== TASK BRIEF ==
What lines of the data hold the string "value"? Pull each one out.

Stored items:
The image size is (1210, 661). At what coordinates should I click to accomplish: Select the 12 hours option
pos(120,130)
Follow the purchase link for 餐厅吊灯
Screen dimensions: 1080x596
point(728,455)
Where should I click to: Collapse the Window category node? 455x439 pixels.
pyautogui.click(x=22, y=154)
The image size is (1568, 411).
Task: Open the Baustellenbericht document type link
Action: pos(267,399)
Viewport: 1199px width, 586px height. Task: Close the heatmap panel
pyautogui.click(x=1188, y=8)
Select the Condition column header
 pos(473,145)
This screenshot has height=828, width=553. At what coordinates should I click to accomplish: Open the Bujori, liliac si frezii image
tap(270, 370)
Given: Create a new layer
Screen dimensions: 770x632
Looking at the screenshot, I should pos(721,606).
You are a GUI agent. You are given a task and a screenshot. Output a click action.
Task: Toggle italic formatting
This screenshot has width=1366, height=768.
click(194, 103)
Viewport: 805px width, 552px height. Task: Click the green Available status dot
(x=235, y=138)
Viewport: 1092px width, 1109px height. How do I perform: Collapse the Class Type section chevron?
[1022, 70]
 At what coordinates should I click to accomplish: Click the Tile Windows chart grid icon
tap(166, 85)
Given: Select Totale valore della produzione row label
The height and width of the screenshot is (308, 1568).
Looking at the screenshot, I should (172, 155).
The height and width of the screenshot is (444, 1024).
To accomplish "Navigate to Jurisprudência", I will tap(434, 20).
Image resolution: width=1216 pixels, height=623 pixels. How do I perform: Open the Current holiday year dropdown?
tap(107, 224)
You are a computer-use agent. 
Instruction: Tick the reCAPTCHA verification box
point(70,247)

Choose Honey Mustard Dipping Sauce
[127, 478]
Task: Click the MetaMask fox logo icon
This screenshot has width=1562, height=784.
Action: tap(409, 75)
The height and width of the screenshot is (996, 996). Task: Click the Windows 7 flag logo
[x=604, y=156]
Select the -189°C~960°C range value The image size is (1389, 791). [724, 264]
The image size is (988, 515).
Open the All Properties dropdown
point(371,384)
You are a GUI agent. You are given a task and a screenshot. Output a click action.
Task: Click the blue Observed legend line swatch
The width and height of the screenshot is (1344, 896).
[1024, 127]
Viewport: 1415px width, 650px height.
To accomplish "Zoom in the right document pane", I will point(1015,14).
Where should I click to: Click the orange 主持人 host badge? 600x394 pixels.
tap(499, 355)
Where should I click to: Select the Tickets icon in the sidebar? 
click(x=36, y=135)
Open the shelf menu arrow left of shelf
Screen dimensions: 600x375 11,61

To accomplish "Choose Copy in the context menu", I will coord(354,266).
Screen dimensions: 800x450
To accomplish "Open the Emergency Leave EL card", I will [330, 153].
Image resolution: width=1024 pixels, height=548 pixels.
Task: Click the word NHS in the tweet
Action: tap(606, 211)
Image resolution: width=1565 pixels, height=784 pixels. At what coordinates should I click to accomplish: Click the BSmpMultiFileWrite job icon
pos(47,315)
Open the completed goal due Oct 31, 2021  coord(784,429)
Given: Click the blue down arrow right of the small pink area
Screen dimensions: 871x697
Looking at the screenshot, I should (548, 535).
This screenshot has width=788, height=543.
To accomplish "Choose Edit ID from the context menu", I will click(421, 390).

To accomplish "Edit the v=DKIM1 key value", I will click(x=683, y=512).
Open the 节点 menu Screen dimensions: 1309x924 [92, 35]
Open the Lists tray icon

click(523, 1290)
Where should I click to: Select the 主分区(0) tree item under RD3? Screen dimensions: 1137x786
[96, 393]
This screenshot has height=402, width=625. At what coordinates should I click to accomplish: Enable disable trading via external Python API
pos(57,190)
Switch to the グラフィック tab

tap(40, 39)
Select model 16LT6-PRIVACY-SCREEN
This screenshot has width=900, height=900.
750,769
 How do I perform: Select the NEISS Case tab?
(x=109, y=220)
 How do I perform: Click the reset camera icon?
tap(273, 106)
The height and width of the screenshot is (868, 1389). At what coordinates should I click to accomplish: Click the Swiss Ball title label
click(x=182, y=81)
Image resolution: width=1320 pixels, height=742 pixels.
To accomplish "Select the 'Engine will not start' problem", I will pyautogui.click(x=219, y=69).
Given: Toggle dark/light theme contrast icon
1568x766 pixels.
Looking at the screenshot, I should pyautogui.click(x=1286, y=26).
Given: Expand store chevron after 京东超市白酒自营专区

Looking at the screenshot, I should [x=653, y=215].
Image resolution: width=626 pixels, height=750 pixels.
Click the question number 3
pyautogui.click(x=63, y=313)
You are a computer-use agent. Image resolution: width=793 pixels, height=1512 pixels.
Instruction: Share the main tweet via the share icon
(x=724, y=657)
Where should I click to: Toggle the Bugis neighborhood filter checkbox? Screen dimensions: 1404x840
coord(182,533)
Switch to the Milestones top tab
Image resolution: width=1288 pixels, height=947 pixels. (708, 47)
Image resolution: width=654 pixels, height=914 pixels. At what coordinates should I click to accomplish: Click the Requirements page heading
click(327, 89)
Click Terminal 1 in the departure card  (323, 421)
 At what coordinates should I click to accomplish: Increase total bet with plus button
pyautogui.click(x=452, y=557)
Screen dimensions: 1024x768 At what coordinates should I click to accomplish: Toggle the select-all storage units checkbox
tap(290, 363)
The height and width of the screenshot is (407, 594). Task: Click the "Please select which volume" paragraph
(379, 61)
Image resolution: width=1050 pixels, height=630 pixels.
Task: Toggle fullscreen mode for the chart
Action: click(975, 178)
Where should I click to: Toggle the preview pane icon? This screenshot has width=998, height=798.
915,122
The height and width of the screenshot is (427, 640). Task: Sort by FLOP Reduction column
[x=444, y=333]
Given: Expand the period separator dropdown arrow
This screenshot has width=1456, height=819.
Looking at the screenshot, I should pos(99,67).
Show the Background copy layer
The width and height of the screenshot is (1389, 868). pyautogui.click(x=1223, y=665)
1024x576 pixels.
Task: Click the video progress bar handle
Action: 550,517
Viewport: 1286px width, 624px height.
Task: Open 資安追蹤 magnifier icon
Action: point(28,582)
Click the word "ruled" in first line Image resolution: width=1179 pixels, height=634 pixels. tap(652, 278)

== ANSWER SECTION ==
Select the -189°C~960°C range value The image size is (1389, 791). [724, 264]
To accomplish "Edit the v=DKIM1 key value", I will click(x=683, y=512).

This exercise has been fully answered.